Record heat, which has been brewing across the drought-stricken Plains and parts of Texas, is moving east and hundreds of temperature records could fall in its path.
From Thursday to Sunday, as many as 130 record high temperatures are forecast to be tied or broken in parts of 20 states. "Pretty much every day from Friday to Sunday, we're looking at rivaling daily record temperatures, running 15 to 20 degrees above May normals," said Aaron Swiggett, a meteorologist at the National Weather Service in Raleigh, North Carolina.
Highs will range from 94 to 96 degrees all weekend in Raleigh, challenging records that have been standing for nearly a century. The excessive heat is in part thanks to the broad weather pattern across the nation. Over the past several days, the upper-level winds in the atmosphere, known as the jet stream, have been zonal -- or more of a west-to-east flow.

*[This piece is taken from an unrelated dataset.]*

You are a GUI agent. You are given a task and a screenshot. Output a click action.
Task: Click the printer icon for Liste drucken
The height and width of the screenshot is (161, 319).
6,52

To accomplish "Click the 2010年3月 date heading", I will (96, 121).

As this pattern has persisted, a massive dome of high pressure has gained steam, allowing for unseasonably warm weather to build and expand out of the Plains and into the southern and eastern half of the nation.

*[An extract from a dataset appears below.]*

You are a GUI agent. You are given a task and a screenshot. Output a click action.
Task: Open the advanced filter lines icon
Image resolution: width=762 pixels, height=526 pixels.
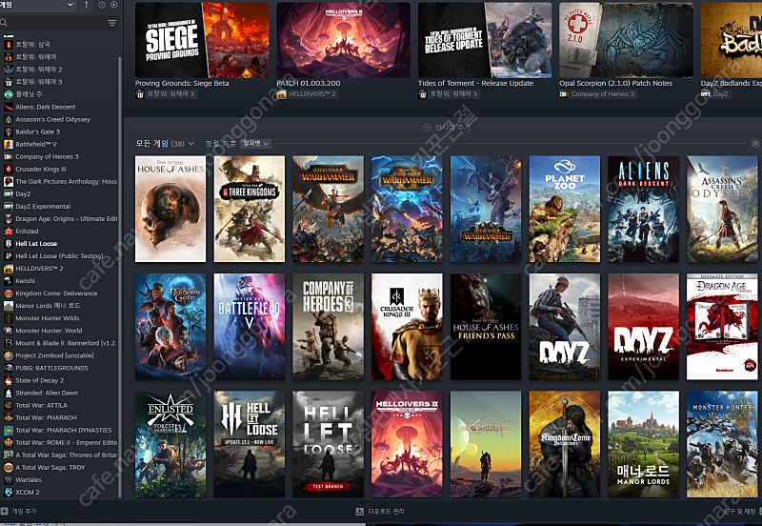(x=112, y=23)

By Friday afternoon, high temperatures in cities including Cleveland, Washington, Nashville, Tennessee, and Richmond, Virginia, will range between 90 and 95 degrees -- all warm enough to challenge daily records, that for some have been standing since the 1930s.
The 90-degree heat will be widespread and affect millions, but parts of the South could even see its first triple-digit temperatures of the season.

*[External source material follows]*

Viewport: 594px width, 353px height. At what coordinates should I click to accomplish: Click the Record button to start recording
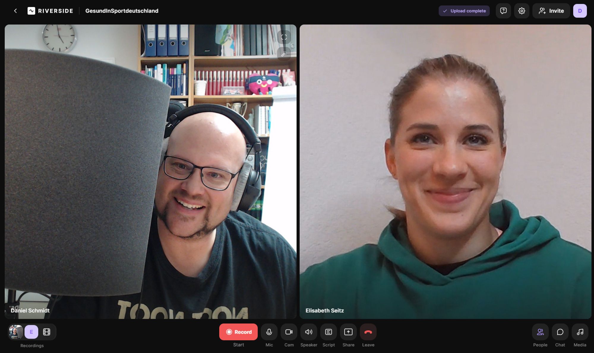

Columbia, South Carolina, has already experienced three 90-degree days this month, but Thursday and Friday could usher in the city's first 100-degree days of 2022. The average high in Columbia is only 84 this time of year.
Atlanta had been able to avoid 90-degree heat so far this season, but with highs running as much 15 degrees above average, its luck came to an end on Thursday. Atlanta's first 90-degree day of the year typically lands on July 3. However, highs are forecast to reach 90-plus through Saturday.
"This is definitely pretty early for this type of heat," Swiggett told CNN. "We would normally see these temperatures in the dead of summer."
With the first truly significant heatwave to impact the eastern US this year, he cautioned against outdoor activities this weekend. "The importance of shade is really significant. We forecast temperatures for the shade, so it's going to feel even worse in the sun," Swiggett said.
Hottest air of the year reaches the Northeast
By Saturday and Sunday, the 90s will reach the Northeast and parts of New England.
The average high in Central Park is only 72 this time of year. The forecast on Saturday is 93 degrees. The last time the city recorded a 90-degree day was way back on August 27.
In Philadelphia, a high of 97 is forecast on Saturday, a mark that would best the previous record of 95 degrees standing since 1934.
If you're looking for relief, you won't find it in New England either.
"With high pressure building south of our area, we're expecting both heat and humidity to build for the weekend," said Joe Pollina, a weather service meteorologist in Upton, New York.
Records are possible in Hartford, Connecticut; Manchester, New Hampshire, and Burlington, Vermont, where highs are all forecast to reach between 92 and 95 degrees. These will challenge records that for some locations have been standing for more than 110 years.
In Boston, the average high temperature this time of year is 68 degrees, but the city is forecasting highs between 90 and 93 this weekend.
"You've got to take it easy, it's not like the mid-summer heat where we've all had a little bit of time to acclimate," Matthew Belk, a weather service meteorologist in Boston, told CNN.
People need to take this heat seriously and make appropriate precautions.
"Heat is a very sneaky killer," Chesnea Skeen, a meteorlogist at the weather service in Sterling, Virginia, told CNN. "A lot of the public don't see it as a huge threat but it's actually one of the top killers, as extreme weather goes. With it being an early season heat event, take it seriously, stay hydrated and stay out of the sun."
Fortunately, for most, the heat won't linger beyond the weekend.
Late Sunday afternoon, a potent cool front will approach from the west, increasing the cloud cover and the potential for a few thunderstorms.
As the cooler air filters in on the backside of the front, Monday will bring cooler temperatures in cities including New York, Philadelphia, Washington and Atlanta -- where highs are forecast to be in the 70s.